Würde man die gesamte Weltbevölkerung auf Europaletten unterbringen wollen, stünde jedem Menschen ungefähr eine Fläche von 20 mal 30 Zentimetern zur Verfügung. Das Szenario ist zwar höchst unwahrscheinlich, verdeutlicht aber eines sehr klar: Die Anzahl der sich im Umlauf befindenden Paletten ist unglaublich hoch. Mit ziemlicher Sicherheit versenden auch Sie Ware auf Paletten – und die müssen stabil sein, damit alles reibungslos abläuft. Zeit also, dass Sie sich tiefergehend mit Palettenstabilität auseinandersetzen.
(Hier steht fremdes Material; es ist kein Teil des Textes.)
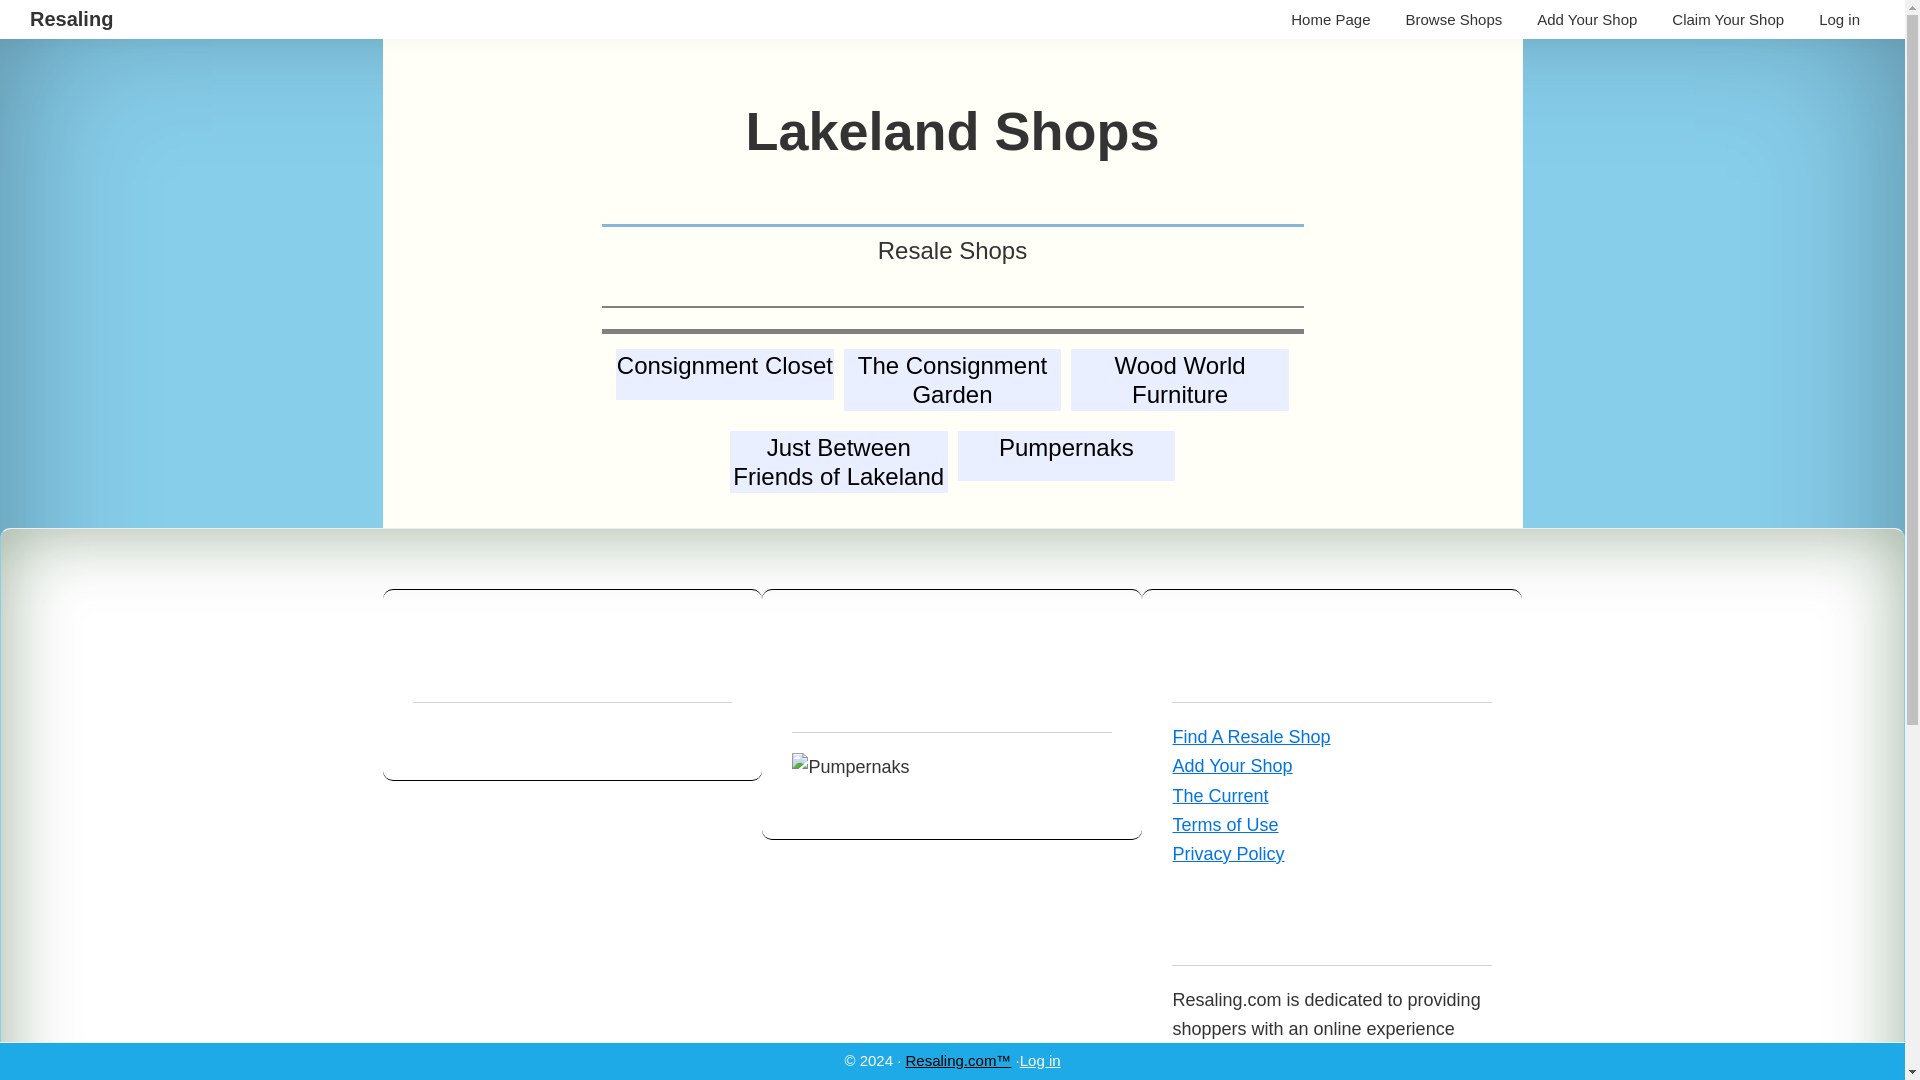  Describe the element at coordinates (1728, 19) in the screenshot. I see `Home Page` at that location.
Wie wichtig Palettenstabilität ist, merkt man meist dann erst, wenn es schon zu spät ist. Wer kennt nicht den Ärger mit Kundenreklamationen wegen beschädigter oder eingedrückter Ware – all das ist Zeitaufwand, welcher für das Unternehmen keinen Gewinn bringt. Doch nicht nur der Kunde ist an der Stabilität Ihrer Paletten interessiert, auch der Gesetzgeber wirft seit einigen Jahren ein genaueres Augenmerk auf die Palettenstabilität im Straßenverkehr.

Der gesetzliche Rahmen

22 StVO besagt unter anderem, dass die Ladung unter Beachtung der anerkannten Regeln der Technik so zu sichern ist, dass sie selbst bei Vollbremsung oder plötzlicher Ausweichbewegung nicht verrutscht, umfällt, hin- und herrollt, herabfällt oder vermeidbaren Lärm erzeugt. Als Unternehmen sollte man daher genau wissen, wie stabil die eigenen Paletten sind. In Anhang 3 der EU-Richtlinie 2014/47 wird hierzu die EUMOS-Norm 40509 aufgeführt, welche festlegt, welchen Kräften eine Ladung während des Transports standhalten können muss, um stabil zu sein. So wird festgelegt, welche Deformationen und Verschiebungen während des Transportes maximal vertretbar sind.

Bei einer EUMOS 40509-konformen Palette darf die dynamische Deformation (während des Transports, beispielsweise bei einer Vollbremsung) nicht mehr als 10%, die permanente Deformation (nach Transport messbar) nicht mehr als 5% und die Verschiebung der einzelnen Lagen nicht mehr als 2% betragen. Diese Werte, insbesondere die dynamische Deformation, lassen sich auf Beschleunigungsbänken sehr präzise messen. Eine solche findet sich beispielsweise in unserem Mobilen Testcenter. Auf Grundlage der so gemessenen Daten kann, sofern die Grenzwerte eingehalten sind, eine Zertifizierung nach EUMOS 40509 für Palettenstabilität ausgestellt werden.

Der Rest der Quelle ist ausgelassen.